Pixel coordinate grounding data

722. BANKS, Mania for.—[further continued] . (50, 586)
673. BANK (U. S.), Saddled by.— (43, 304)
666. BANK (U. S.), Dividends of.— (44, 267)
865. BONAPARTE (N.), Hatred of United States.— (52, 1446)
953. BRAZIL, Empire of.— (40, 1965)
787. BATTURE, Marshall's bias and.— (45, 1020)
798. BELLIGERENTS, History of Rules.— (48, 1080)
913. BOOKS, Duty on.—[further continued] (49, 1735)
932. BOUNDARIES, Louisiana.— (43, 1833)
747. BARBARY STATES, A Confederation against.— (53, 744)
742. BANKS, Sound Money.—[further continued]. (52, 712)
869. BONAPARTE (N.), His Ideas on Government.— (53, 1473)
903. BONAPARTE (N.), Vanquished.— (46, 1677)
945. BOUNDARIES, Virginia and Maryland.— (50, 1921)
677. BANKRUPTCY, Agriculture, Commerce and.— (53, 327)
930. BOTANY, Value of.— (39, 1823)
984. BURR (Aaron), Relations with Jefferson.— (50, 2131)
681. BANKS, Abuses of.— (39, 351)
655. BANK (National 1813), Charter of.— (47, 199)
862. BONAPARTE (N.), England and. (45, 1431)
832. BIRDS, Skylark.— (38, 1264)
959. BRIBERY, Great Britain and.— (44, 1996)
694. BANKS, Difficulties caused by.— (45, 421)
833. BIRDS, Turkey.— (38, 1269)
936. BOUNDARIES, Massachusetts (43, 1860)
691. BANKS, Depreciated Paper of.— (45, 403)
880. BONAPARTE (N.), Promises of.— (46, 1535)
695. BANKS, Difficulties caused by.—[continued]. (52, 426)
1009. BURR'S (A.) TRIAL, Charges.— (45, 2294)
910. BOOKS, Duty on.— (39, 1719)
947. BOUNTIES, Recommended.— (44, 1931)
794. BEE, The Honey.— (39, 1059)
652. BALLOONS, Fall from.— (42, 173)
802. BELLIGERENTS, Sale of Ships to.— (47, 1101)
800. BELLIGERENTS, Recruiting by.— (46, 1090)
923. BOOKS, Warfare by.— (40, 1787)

> **Task goal**:
Among the records above, a stretch begins at the line containing "666. BANK (U. S.), Dividends of.— (44, 267)" and ends at the line containing "691. BANKS, Depreciated Paper of.— (45, 403)". Restate that stretch word for word, and nothing else.

> **Response area**:
666. BANK (U. S.), Dividends of.— (44, 267)
865. BONAPARTE (N.), Hatred of United States.— (52, 1446)
953. BRAZIL, Empire of.— (40, 1965)
787. BATTURE, Marshall's bias and.— (45, 1020)
798. BELLIGERENTS, History of Rules.— (48, 1080)
913. BOOKS, Duty on.—[further continued] (49, 1735)
932. BOUNDARIES, Louisiana.— (43, 1833)
747. BARBARY STATES, A Confederation against.— (53, 744)
742. BANKS, Sound Money.—[further continued]. (52, 712)
869. BONAPARTE (N.), His Ideas on Government.— (53, 1473)
903. BONAPARTE (N.), Vanquished.— (46, 1677)
945. BOUNDARIES, Virginia and Maryland.— (50, 1921)
677. BANKRUPTCY, Agriculture, Commerce and.— (53, 327)
930. BOTANY, Value of.— (39, 1823)
984. BURR (Aaron), Relations with Jefferson.— (50, 2131)
681. BANKS, Abuses of.— (39, 351)
655. BANK (National 1813), Charter of.— (47, 199)
862. BONAPARTE (N.), England and. (45, 1431)
832. BIRDS, Skylark.— (38, 1264)
959. BRIBERY, Great Britain and.— (44, 1996)
694. BANKS, Difficulties caused by.— (45, 421)
833. BIRDS, Turkey.— (38, 1269)
936. BOUNDARIES, Massachusetts (43, 1860)
691. BANKS, Depreciated Paper of.— (45, 403)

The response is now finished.